*** Block opens ***

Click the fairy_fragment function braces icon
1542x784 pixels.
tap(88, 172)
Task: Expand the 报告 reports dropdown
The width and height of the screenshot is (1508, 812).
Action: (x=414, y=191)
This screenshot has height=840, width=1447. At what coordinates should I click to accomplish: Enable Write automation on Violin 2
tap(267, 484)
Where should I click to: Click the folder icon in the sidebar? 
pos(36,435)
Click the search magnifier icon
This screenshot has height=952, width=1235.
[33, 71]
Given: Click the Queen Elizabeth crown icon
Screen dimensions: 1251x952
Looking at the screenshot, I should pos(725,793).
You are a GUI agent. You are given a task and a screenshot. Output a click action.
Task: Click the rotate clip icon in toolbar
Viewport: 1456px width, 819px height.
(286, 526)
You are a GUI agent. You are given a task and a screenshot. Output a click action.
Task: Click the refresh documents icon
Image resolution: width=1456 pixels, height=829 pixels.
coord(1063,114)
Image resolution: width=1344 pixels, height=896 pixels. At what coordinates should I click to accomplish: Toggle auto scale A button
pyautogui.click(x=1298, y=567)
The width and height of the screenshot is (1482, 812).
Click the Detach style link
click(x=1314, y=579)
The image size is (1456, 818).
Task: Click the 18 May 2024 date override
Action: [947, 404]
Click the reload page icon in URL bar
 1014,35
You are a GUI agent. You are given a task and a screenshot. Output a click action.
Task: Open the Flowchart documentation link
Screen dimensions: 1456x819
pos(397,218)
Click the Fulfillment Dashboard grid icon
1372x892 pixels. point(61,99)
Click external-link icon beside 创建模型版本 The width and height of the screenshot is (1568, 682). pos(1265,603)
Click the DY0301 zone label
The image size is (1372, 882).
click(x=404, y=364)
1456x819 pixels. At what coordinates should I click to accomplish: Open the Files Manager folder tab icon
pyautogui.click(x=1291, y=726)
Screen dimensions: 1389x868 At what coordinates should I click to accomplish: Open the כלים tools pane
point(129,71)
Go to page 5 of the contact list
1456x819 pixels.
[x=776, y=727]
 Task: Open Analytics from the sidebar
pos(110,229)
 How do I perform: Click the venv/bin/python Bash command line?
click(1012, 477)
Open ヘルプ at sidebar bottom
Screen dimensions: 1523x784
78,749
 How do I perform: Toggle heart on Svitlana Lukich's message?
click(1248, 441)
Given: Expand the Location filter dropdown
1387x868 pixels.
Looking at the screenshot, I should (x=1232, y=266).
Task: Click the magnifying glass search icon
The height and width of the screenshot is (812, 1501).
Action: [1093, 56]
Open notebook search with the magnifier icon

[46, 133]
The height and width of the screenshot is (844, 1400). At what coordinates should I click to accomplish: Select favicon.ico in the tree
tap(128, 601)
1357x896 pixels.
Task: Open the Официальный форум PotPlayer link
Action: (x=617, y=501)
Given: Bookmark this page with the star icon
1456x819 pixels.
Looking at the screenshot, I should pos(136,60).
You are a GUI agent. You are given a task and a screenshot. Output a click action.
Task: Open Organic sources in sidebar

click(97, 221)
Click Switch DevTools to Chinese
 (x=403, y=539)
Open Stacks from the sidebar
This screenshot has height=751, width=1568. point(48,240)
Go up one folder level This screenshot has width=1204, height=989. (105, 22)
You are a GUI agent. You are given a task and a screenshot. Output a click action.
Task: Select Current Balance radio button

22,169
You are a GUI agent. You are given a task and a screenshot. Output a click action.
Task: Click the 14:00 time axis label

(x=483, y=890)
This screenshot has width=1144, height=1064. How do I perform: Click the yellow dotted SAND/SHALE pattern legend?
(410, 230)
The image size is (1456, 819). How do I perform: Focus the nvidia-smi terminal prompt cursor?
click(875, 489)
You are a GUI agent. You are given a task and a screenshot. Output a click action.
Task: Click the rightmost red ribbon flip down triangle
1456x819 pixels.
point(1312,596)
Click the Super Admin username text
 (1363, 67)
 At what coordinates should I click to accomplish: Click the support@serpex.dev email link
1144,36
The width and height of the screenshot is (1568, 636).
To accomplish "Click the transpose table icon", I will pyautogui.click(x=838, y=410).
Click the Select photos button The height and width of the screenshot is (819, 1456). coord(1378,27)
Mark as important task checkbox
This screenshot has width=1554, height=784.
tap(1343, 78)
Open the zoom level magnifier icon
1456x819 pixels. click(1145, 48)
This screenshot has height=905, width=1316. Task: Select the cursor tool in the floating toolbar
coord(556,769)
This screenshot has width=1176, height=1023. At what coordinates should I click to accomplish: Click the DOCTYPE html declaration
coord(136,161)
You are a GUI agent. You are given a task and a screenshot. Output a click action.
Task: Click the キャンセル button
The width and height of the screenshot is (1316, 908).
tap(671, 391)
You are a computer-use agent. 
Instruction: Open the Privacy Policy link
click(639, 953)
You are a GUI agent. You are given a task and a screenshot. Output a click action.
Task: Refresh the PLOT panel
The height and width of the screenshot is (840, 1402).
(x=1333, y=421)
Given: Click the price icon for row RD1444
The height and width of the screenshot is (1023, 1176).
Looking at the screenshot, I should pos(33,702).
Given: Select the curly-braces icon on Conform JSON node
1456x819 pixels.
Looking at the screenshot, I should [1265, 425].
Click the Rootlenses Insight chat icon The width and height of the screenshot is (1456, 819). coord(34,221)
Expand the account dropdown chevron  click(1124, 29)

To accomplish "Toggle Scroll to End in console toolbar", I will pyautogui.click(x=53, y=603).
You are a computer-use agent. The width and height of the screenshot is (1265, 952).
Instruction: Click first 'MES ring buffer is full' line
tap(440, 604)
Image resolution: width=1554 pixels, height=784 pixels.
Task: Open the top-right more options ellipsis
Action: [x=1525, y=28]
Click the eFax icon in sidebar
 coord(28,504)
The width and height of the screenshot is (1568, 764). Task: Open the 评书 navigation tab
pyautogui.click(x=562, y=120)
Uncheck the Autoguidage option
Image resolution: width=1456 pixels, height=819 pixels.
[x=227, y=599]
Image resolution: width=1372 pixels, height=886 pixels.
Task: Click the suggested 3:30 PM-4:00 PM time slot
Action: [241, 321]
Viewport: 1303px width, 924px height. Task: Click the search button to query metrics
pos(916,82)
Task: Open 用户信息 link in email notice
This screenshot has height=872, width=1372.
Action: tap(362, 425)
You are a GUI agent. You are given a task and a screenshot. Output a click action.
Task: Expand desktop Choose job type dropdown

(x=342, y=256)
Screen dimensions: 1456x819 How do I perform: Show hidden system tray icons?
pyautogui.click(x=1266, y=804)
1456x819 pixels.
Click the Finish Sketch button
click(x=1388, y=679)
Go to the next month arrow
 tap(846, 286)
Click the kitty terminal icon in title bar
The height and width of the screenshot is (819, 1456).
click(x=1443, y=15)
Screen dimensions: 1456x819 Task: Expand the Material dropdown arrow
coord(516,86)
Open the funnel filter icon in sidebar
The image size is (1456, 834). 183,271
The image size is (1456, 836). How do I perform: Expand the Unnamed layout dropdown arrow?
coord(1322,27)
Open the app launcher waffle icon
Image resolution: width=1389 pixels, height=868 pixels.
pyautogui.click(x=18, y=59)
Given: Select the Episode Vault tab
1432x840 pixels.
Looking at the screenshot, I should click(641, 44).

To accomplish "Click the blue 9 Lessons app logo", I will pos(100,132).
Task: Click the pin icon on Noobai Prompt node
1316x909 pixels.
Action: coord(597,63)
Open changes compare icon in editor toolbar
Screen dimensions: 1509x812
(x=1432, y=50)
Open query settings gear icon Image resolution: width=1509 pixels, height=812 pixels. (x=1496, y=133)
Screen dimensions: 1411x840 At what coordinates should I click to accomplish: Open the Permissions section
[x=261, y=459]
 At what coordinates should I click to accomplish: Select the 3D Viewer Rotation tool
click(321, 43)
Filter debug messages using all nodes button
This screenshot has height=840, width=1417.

*** Block closes ***

-- EXERCISE BRIEF --
The reply should consist of one number: how many lines of the material contain the word "computer".

-- RESULT OF THIS TASK --
2